Glass is okay. I don’t have a problem with glass, apart from the tiny broken shards that sometimes creep into the box and lacerate my best bass-playing finger when I’m not paying attention.

Wine bottles are great. They’re a reminder of gentle, drunken evenings with friends. Their very greenness is pleasing to the eye, particularly when the sun’s shining through them. And when you force them through the rubber grommetty things there’s a gorgeous suspended moment and then a satisfying crash. "I love the sound of breaking glass", as Nick Lowe once put it. And who doesn’t?



It’s the plastic bottles I can’t abide. There’s something fat and smug and insolent and yet insubstantial about them. They bounce out of the crate because they’ve been stacked too high, and anyway you should know better than to try to stack them because they don’t weigh anything.

They make an irritating flubbery bonking sound as they hit the floor, and you want to kill them by stamping but you don’t because it will do no good and that makes you insane with rage.

One day I’m going to follow them all the way to the place where they recycle them in the hope that I can watch them burn.

Friday, January 18, 2008

Multiple


According to The Daily Mail, Britney Spears may have multiple personalities.

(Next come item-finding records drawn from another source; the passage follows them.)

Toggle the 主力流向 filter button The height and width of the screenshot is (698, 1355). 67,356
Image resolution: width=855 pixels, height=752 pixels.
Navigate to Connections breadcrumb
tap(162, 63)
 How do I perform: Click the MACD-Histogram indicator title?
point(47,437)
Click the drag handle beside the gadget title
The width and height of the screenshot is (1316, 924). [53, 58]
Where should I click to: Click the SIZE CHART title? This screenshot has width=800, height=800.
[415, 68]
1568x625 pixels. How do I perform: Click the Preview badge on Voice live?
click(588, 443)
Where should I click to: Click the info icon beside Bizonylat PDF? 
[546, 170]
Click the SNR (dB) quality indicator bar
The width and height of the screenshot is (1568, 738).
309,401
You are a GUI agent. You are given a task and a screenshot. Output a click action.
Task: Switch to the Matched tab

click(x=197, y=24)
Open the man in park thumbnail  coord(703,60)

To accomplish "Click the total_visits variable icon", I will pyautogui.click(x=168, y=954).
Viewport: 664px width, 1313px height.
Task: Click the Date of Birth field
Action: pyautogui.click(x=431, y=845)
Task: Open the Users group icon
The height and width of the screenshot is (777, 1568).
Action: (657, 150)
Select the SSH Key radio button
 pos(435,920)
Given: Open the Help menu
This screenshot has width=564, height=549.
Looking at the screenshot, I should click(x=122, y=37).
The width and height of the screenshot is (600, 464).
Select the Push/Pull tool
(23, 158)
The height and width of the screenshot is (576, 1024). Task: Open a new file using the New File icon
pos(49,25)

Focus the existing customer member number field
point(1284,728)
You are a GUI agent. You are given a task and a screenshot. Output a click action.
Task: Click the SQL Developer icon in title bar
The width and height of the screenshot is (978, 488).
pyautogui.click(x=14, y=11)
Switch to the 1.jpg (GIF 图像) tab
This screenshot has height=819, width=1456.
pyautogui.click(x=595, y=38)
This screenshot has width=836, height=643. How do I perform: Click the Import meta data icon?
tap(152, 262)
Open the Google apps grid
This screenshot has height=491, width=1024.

Which comes a surprise to those of us who thought she didn't even have one.

Troubled Times


These are troubled times for people of my demographic/socio-economic group/IQ level. The coked-up lunatics responsible – if that’s the word – for commissioning TV shows continue to plumb the depths by encouraging us to gorge on human suffering in all its forms.

Actually “human suffering” is a misnomer, because the hollow-eyed, publicity-starved freaks on reality shows don’t really feel pain like the rest of us. They use the gallons of endorphins they produce at the thought of getting their horrid, gurning faces on the box for five minutes to deaden the sensation of having their genitalia torn off by carnivorous wombats, or whatever piece of humiliation the producers come up with.

Celebrity Rehab is not the worst, or even the latest of these shows, just the last one I’ve heard of. I don’t care about the “people” on this show any more than the rest of them, but, fuck me, how can you make, or watch, a programme about somebody going cold turkey, live on TV?

I don’t necessarily subscribe to the “slippery slope” theory, but surely Cancer Kid's Chemo Camp can only be weeks away from hitting our screens. I know I don’t have to watch this stuff, and I don’t, but I know it’s out there. It’s like a colourless, odourless gas seeping out of the TV and rotting my very soul, in the same way that finding my daughter’s copy of Heat magazine under a pile of newspapers in the living-room explains why I’ve had a vague feeling of guilt, shame and nausea for the last few days.

Anyway, I reckon the next reality show will be called Cure My Obese Leprous Baby Or We Blind The Puppy, You Smack-Head Celebrity Plastic Surgeon On An Island.

Or something.

Thursday, January 17, 2008

I So Knew It


I told you they were tricky little bastards.

But chipmunks would be worse if they weren't all behind bars.